National Organization for Marriage is not exactly known for its collective acumen. Due to the fact that they shut out all others (particularly those with different opinions), they reinforce their own failures of logic, fact-finding or reasoning. Apparently Mr. Peters has been replaced with an even dimmer bulb. In a post titled “The ‘Least of Illinois’ Concerns,’” he or she writes:
At TownHall.com, Sarah Jane Seman offers a response to a recent claim by an Illinois lawmaker that by not redefining marriage, Illinois is “missing out on [an] economic opportunity.”
Seman references our friend Dr. Jennifer Roback Morse’s able take-down of the arguments from economics:
[A leading report on the economic advantages of same-sex marriage] give[s] the illusion of precision, however, the entire report is incorrect because premises are flawed, Morse explained.
For example, it calculated a fiscal increase from weddings between in-state residents. This is not added money to the economy, it is merely redirecting cash. The only increase to the state budget would come from out-of-state residents.
I love an able take-down as much as the next person but this isn’t it for several reasons:
- If couples travel out of state to celebrate their marriages and to benefit from federal laws, those revenues are lost by Illinois’ travel and tourism industry.
- Morse’s argument seems to be that money spent on marriage would otherwise be spent on other things. That only makes (limited) sense if none of the money comes from savings which Morse is in no position to determine. For that matter, weddings are often paid for by parents who may not live in Illinois..
- Morse deliberately understates the importance of cash coming in from “out-of-state residents.” That is not just limited to visitors attending weddings. It also includes residents of other states that do not recognize same-sex marriage.

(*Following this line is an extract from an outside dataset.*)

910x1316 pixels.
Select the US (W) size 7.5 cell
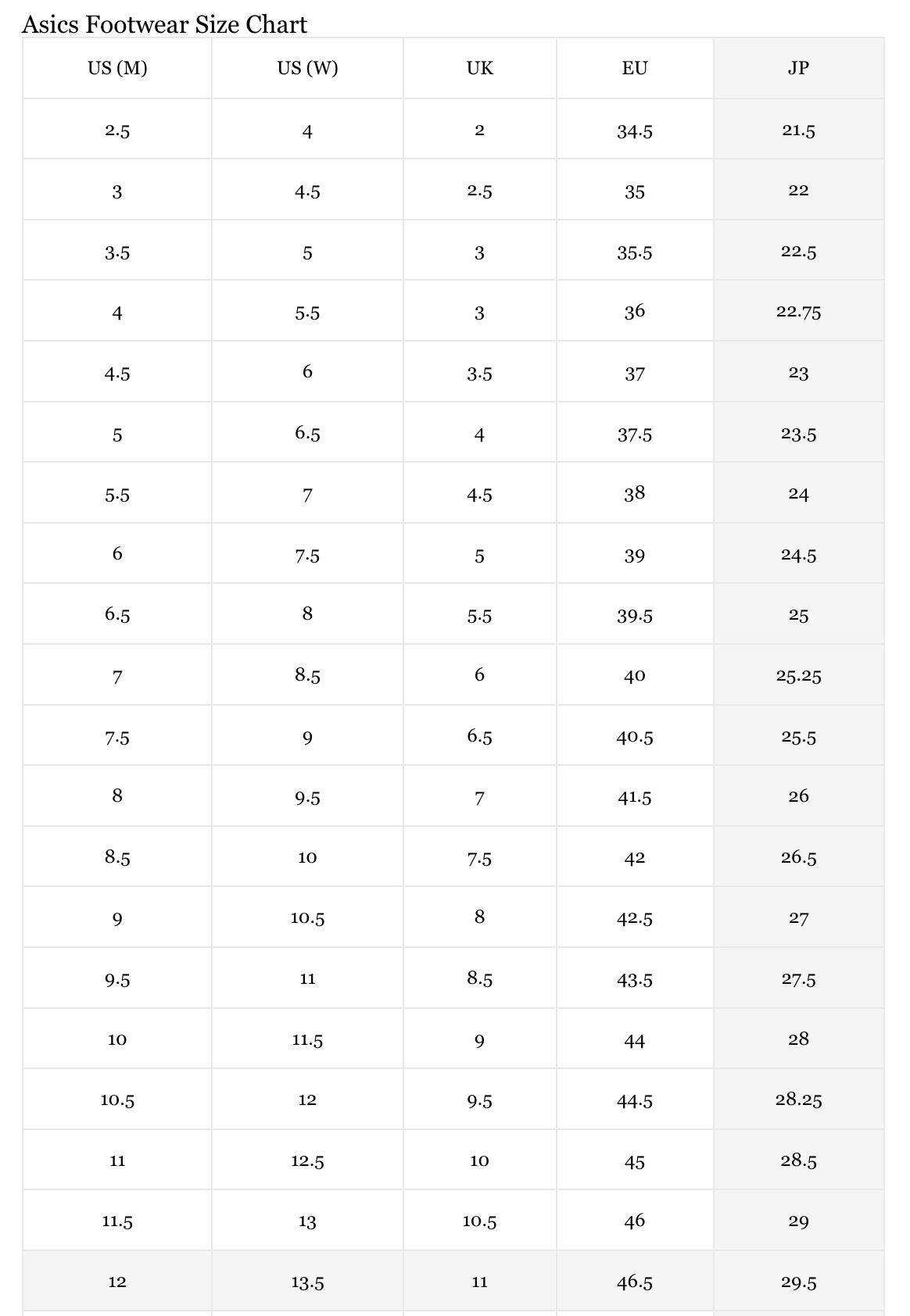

To summarize, one of NOM’s depressingly dumb staffers is an admirer of the work of Sarah Jean Seman who is, by the way, an undergraduate at Biola University, A Christian institution located in Orange County, California. Seman, in turn, is an admirer of Jennifer Roback Morse. Not because Morse makes an elegant argument that Seman likes. Rather, it is because Morse makes a conclusion that Seman likes. The soundness of the argument is irrelevant. In some form of anti-intellectual contagion, NOM’s staffer makes the same error in critical thinking as young Ms. Seman.